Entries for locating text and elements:
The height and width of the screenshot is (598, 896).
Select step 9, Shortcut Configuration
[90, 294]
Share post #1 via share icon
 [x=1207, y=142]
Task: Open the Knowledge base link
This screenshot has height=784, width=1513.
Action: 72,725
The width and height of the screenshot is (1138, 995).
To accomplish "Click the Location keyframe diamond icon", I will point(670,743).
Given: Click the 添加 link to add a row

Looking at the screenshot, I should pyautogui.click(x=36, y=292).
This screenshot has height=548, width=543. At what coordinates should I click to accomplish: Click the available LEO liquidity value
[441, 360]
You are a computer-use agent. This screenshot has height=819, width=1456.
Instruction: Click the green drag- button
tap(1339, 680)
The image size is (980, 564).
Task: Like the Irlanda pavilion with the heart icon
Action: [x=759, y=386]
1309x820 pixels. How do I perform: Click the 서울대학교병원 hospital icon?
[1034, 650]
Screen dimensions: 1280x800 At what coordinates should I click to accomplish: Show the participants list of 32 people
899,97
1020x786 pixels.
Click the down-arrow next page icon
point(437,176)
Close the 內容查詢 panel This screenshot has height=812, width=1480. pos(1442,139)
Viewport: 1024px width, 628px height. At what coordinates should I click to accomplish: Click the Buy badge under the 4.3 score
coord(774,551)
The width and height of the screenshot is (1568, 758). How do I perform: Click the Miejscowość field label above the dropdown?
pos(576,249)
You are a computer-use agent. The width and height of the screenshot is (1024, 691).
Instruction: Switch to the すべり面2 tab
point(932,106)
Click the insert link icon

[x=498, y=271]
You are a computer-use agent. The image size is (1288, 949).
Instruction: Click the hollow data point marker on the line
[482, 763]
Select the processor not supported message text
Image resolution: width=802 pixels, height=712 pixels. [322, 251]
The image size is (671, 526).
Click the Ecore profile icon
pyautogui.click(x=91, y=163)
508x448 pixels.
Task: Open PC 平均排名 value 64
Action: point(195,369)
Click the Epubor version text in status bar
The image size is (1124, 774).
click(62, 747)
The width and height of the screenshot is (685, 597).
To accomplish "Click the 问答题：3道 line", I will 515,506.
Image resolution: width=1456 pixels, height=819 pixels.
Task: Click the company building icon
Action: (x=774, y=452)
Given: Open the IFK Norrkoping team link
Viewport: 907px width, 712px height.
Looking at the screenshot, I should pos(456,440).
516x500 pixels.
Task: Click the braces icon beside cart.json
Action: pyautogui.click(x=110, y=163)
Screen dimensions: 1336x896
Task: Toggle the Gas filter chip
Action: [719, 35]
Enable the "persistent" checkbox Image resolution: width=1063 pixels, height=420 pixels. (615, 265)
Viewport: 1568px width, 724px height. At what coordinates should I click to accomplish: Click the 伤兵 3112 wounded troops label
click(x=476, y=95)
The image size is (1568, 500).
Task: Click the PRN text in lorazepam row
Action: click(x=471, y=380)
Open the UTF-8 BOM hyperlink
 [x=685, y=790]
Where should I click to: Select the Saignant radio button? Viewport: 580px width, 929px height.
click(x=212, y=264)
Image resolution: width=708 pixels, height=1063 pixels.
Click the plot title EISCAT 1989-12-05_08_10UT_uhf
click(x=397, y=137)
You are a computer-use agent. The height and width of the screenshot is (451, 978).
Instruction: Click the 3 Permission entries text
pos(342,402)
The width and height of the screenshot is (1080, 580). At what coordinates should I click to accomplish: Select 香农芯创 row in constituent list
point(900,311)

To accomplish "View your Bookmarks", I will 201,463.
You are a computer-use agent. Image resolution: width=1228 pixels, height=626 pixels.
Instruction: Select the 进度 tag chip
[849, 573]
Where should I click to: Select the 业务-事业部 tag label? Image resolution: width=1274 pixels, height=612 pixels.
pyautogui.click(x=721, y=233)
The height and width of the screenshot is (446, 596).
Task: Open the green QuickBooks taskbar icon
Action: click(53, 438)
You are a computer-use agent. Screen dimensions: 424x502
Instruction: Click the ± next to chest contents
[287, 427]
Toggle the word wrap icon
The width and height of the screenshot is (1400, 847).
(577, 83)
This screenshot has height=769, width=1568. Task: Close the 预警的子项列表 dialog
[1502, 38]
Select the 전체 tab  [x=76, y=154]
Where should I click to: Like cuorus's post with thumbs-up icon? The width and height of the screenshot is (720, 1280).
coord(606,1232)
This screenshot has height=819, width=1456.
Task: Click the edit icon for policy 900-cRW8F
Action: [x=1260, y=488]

• _Work to be completed_: Gather every line of the records above that contains the string "button", matching case exactly.

• _Expected answer_:
Instruction: Click the green drag- button
Where should I click to: Select the Saignant radio button? Viewport: 580px width, 929px height.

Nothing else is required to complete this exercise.